Where typical on-prem or ‘self-managed’ CMS is installed and run on-site, with AEM as a Cloud Service this architecture has changed fundamentally. It was born as a Cloud-native system so it provides companies with even more capabilities than using on-premise or self-managed systems. It also reduces complexity and costs. There are 3 ways it does this.
Firstly, as the new cloud-native architecture leverages more automation, processes that could be time-consuming and not as efficient with on-premise CMS or DAM deployment, are now much easier. For example, with AEM as a Cloud Service, the upgrade cycle is turned around entirely. Instead of getting a service pack every three months, you get weekly updates from Adobe that have already been tested against your code so they don't break anything in your environment.
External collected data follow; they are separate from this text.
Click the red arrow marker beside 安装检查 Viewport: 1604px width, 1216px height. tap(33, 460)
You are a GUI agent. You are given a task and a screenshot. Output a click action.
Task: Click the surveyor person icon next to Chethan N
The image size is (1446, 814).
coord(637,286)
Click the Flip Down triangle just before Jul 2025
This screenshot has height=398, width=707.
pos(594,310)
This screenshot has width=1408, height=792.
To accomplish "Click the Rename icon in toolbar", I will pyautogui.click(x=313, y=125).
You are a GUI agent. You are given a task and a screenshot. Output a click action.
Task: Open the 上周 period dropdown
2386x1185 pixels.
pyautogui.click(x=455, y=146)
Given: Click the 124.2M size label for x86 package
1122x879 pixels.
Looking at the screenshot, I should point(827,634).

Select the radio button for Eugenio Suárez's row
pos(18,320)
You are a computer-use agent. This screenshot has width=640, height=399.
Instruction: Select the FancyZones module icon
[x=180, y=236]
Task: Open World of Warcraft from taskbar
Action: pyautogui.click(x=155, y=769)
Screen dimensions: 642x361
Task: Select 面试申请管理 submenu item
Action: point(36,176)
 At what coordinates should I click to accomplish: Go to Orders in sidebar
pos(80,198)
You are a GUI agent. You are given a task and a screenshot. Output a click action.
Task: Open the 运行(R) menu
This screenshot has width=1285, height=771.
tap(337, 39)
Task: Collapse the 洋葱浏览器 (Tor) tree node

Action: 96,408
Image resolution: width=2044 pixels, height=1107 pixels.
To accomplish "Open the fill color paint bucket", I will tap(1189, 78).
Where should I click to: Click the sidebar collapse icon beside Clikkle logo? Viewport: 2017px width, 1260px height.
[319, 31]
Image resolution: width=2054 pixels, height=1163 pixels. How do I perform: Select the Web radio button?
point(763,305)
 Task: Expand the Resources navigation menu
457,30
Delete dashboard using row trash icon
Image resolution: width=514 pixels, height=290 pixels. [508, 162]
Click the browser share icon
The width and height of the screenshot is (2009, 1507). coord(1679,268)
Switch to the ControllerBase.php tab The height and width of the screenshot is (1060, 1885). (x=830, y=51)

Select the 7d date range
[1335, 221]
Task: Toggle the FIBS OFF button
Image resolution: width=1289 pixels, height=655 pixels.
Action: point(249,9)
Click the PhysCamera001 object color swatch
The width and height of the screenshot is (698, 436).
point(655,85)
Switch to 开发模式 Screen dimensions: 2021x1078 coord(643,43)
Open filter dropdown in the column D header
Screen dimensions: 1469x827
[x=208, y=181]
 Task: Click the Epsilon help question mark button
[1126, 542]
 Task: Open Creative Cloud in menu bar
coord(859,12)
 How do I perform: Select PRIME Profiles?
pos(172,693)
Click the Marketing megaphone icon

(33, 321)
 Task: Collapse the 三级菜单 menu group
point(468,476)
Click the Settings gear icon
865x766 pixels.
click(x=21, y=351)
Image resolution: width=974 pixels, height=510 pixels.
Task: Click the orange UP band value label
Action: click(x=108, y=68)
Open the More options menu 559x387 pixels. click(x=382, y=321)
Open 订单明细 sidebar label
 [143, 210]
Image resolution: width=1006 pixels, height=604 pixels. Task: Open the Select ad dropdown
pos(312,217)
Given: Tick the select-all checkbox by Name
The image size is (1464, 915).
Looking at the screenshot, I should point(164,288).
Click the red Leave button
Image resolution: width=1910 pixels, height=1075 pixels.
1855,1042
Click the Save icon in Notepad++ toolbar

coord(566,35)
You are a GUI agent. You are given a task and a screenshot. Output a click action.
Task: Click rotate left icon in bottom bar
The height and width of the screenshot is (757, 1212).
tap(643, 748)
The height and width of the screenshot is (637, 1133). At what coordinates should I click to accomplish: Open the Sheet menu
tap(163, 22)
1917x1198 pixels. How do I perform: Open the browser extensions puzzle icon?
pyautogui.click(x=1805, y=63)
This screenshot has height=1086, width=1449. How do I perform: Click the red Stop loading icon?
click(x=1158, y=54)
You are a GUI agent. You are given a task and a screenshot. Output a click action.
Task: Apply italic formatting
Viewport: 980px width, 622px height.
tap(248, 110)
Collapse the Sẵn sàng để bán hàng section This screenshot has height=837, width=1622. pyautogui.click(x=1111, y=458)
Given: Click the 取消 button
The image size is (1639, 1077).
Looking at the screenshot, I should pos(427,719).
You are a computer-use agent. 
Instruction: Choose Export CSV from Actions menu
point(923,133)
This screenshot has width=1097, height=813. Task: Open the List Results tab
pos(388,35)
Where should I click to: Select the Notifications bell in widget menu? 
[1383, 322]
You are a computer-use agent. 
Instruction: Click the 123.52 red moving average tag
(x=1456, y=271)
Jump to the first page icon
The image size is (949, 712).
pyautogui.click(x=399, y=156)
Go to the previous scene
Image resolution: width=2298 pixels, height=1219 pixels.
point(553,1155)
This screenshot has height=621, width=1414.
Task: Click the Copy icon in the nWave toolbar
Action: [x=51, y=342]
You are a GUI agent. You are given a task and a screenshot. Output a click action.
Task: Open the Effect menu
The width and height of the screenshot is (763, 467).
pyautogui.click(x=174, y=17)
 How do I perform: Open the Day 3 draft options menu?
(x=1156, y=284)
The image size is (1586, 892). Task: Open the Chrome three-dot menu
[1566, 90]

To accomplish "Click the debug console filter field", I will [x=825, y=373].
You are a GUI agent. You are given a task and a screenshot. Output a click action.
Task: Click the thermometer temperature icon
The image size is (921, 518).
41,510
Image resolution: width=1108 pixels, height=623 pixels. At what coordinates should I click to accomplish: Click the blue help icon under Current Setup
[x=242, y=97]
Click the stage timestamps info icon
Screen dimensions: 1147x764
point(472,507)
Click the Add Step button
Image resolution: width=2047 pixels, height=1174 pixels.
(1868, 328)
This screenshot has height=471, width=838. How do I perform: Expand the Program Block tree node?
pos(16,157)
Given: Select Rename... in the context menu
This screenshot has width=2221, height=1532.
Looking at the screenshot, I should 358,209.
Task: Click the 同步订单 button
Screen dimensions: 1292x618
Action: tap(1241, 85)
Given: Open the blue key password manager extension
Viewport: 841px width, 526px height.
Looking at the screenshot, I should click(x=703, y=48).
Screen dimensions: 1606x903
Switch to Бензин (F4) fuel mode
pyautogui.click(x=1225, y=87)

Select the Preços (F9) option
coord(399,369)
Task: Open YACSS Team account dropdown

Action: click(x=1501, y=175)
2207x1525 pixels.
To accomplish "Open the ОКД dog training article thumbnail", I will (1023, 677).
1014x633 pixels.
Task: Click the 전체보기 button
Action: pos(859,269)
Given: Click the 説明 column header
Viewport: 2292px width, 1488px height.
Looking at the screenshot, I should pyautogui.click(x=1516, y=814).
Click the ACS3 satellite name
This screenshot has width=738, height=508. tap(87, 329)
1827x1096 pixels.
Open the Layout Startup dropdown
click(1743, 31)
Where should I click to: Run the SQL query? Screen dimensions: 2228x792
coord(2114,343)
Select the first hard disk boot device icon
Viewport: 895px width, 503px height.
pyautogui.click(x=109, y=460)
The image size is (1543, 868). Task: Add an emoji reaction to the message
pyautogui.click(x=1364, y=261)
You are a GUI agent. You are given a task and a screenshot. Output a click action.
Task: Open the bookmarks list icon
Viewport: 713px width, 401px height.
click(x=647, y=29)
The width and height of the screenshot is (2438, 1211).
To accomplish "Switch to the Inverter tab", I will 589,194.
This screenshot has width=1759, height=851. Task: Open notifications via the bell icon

You simply make a change, observe any breakages, and fix the backend yourself before it even makes it to production.
Secondly, with Cloud-native AEM, you can also test new versions of your code easily and quickly as it streamlines A/B testing (also known as blue/green or black/red deployments). You can run new versions on 5% of your traffic and analyze the performance. If the traffic doesn’t match your expectations, you take it down and try to figure out why. In short, AEM as a Cloud Service enables you to achieve data-driven results. Say, for example, an online retailer deploys a new ‘shop’ button on their site. If the button produces more traffic and conversions, great! They can go forward and run it on 100% of their traffic. If it doesn’t, there will be a drop in conversions, so, they’ll take it down and have a closer look. Thanks to real-time data analysis, anomaly detection, and advanced automation, brands are told in real-time whether something is or isn’t running as it should be.
Thirdly, AEM as a Cloud Service offers true cluster for authoring and Adobe I/O integration. In the new architecture, the authoring environment provides more scalability — you can add a lot more nodes working in parallel as many of the tasks that traditionally ran in one instance are now serverless. For example, if you want to upload multiple videos there is no longer the risk of a “self-inflicted DOS attack”. With the new architecture, instead of uploading them, you point to an S3 bucket, and a serverless call is made to this with cloud-only calculations. Even if you have a long queue, it doesn't matter. You can launch a lot of these services in parallel and you’d still have the same processing time, making it much more efficient.